Over the last three months, I’ve been working on a project with the Sport and Recreation Commission (SRC) of Zimbabwe, in Harare. If the SRC was going to behave ‘well’, the project was going to be extended to two years. Last week, ICCO, the Dutch organization funding my stay, decided no extension was in order. They decided that June 15th is going to be my last day at the office.
The SRC, I believe, still hope that somehow they’ll avert the crisis and that I’ll end up staying longer, I don’t think it’ll happen.

Over the past months, I observed a couple of things. Amongst others, they are…

The smell

Zimbabweans have a particular smell. In Mongolia, the locals smelled of mutton. Here, they smell of sadza ne nyama.

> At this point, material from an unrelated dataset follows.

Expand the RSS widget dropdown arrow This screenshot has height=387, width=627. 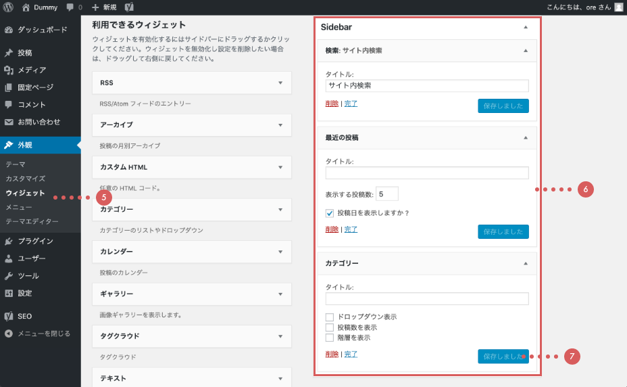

It’s getting colder now, so people sweat less, meaning you can now occasionally smell the perfumes and after shaves people wear, but in summer… man! Traveling on a commuter can be a real challenge.

The noise

When people speak Shona, they speak much louder then when speaking English. Quite often, locals are hard to hear when they’re talking English. This has nothing to do with some inferiority complex, or whatever, when these people address foreigners or white people in general: they do it amongst themselves as well. However, when they speak Shona, the volume goes up a couple of notches.

In the lodge, this sometimes startles me. The maids, sometimes talking English with each other, almost whisper but switch to a very loud voice when switching to Shona.

The social contract

Related:  A quiet week

It has been observed by many people that in many African cultures, it’s all right to fool/steal from/harass some one, as long as the person is not part of your extended family. I believe this is because Africans, in general, don’t have a ‘social contract’ with society as a whole, but mostly only with their extended family.
In Europe, it’s mostly the other way around, you don’t have a social contract with your family much more than you have with society as a whole.

Examples are rife. Here in Zimbabwe, black people, when driving a car, generally don’t let pedestrians cross the road (black or white), at zebra crossings or anywhere else. At work, getting teamwork off the ground is a real challenge since people prefer, at all times, to only work on their own agenda. And don’t get me started on Zimbabwean politics… land reform for the rich.

The lack of a social contract with society as a whole poses significant problems for the development of a country, or for stopping the continuous depredation of a country, as is the case in Zimbabwe. In fact, this might very well be the main reason why so many African countries have done so badly over the past decades.